**Task prompt**
Every line from the one containing "いろどり真愛保育園 (107, 1339)" to the final line of the material below must be reproduced exactly; leave out all other lines.

**Source material**
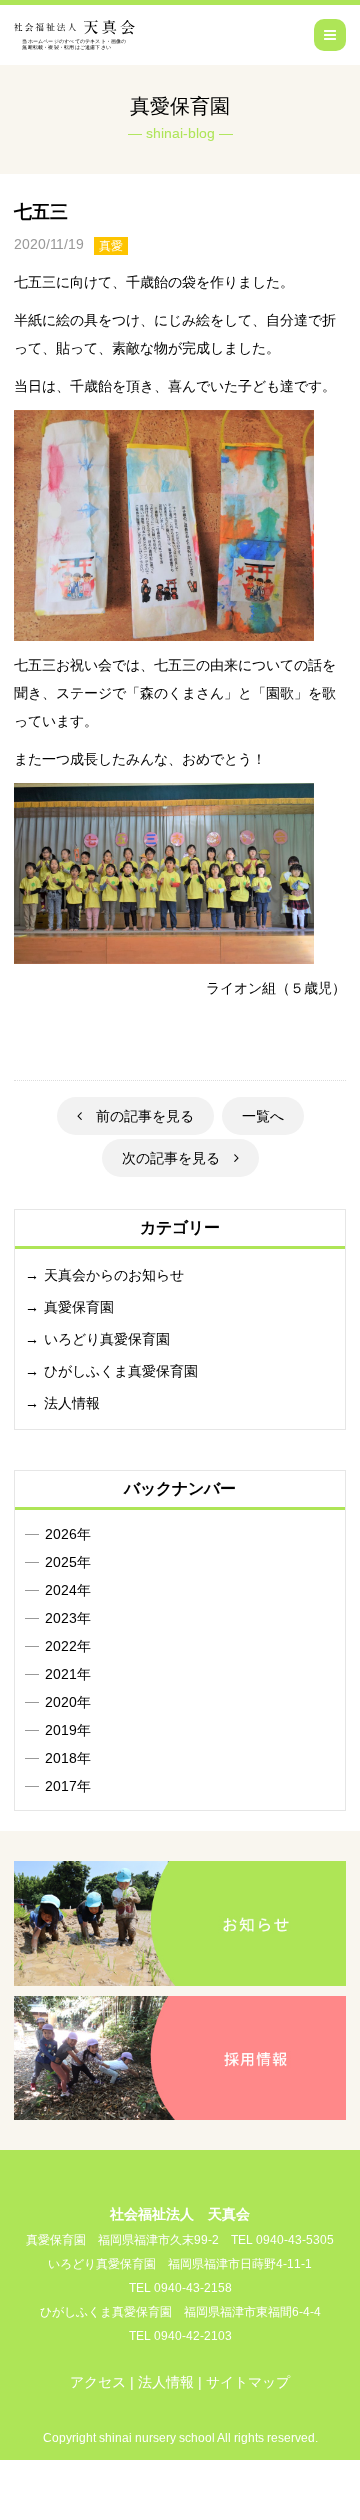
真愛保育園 (79, 1307)
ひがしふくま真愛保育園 (121, 1371)
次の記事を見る (178, 1158)
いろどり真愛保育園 (107, 1339)
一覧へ (263, 1116)
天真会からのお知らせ (114, 1275)
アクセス (98, 2382)
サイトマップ (248, 2382)
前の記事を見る (138, 1116)
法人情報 (72, 1403)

**Result for this task**
いろどり真愛保育園 (107, 1339)
一覧へ (263, 1116)
天真会からのお知らせ (114, 1275)
アクセス (98, 2382)
サイトマップ (248, 2382)
前の記事を見る (138, 1116)
法人情報 (72, 1403)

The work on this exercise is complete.